There are other aspects of this story that are remarkable in their own right, of course. The costly devotion of the unnamed woman who anointed Jesus is cause for both consternation and awe. Jesus’ presence at a dinner hosted by Simon “the leper” is perhaps further evidence of how his ministry broke down barriers to proclaim the good news of God’s Reign. But the most important thing for us to take away from this story is what it teaches us about Jesus’ identity, and how his identity is colored by the journey his life would take over its final days. That journey reveals that Jesus is a king who refuses to use his authority for his own advantage. He is a king who associates with the lowly because he desires that they share in his honor. He is a king who submits himself to the will of another for the sake of his subjects. He is a king who does not conform to our expectations of royalty, because he is more interested in transforming our view of how royal and common people alike are called to live in relationship with one another and with God.

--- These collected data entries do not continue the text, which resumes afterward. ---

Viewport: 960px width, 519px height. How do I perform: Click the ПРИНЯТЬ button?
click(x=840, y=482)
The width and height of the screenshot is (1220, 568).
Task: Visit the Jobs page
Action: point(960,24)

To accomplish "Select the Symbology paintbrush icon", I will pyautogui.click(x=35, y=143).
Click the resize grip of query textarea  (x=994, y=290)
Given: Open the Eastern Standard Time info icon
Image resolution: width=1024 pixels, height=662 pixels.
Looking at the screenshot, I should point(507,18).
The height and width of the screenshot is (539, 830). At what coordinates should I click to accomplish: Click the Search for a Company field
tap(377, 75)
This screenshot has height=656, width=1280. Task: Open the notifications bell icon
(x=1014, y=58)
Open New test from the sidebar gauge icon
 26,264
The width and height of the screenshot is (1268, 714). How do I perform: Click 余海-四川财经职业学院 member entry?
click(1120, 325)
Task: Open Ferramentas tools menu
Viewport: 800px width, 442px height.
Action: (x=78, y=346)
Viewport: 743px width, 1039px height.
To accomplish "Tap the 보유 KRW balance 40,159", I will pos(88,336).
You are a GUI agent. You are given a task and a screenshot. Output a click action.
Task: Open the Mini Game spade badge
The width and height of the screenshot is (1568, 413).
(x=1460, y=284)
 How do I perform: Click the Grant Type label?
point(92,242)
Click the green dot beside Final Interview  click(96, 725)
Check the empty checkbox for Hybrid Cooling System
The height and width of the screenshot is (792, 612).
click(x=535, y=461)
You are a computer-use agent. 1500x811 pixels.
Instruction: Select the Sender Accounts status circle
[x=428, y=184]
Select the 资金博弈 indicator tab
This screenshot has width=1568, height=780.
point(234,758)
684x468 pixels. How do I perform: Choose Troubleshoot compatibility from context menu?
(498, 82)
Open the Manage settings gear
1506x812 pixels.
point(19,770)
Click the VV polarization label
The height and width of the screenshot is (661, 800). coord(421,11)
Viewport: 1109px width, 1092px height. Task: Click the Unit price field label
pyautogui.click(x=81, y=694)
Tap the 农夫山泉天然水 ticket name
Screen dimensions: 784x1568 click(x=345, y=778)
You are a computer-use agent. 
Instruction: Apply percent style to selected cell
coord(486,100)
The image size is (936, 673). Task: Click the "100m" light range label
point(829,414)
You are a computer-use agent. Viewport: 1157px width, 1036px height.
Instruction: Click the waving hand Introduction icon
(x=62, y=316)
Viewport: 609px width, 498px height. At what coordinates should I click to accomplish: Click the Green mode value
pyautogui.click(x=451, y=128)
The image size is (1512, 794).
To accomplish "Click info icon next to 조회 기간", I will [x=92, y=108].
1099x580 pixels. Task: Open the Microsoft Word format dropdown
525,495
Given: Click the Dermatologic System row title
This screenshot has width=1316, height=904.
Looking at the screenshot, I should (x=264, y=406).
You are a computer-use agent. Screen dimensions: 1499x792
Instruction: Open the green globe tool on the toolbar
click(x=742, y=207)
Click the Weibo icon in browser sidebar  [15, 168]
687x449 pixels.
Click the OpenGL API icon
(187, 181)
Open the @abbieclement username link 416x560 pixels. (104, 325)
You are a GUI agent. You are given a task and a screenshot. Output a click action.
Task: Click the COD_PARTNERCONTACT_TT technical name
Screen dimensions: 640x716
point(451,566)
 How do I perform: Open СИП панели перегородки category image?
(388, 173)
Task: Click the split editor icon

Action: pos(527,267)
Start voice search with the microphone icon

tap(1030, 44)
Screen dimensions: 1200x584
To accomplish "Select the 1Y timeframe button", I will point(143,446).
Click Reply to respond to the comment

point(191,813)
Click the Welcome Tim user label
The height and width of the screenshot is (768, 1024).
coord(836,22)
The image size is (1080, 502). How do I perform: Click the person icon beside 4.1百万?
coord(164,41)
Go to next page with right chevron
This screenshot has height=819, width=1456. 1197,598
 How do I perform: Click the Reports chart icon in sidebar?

As we approach this Holy Week, we do well to keep the reality of Jesus’ radical royalty before us, because it is critical to understanding the significance of his suffering, death, and vindication by God. Jesus is crucified by the will of sinful humanity, but he is no mere victim; he also goes to the cross because of the will of the Father. Jesus dies a shameful death, but he does not bear that reproach forever; his death also reveals the glory and honor that he is due because of his obedience. Jesus is tempted on two fronts, but he does not yield to either; he remains faithful in the face of that temptation so that he might show forth both his strength and God’s grace. These are the stories that we will explore over the course of this week. On Thursday, we will reflect on the pain, betrayal, and prayer of Jesus’ final night. On Friday, we will ponder the last hours of Jesus’ life and how his death shows us the depth of God’s love for a broken world. Finally, next Sunday we will celebrate the victory of Christ over sin and death, and the effect that that victory has on us and the whole creation. On this Palm Sunday [weekend], may we be reminded of Jesus’ royal reign and how that reign is made manifest in our life together. May we be inspired by Jesus’ example of costly service and by his fellow dinner guests’ example of costly devotion. Most of all, may we be prepared to enter this Holy Week with our eyes fixed on Jesus, our humble king and loving Lord, that we might continue following him on the way through death into abundant life. Amen.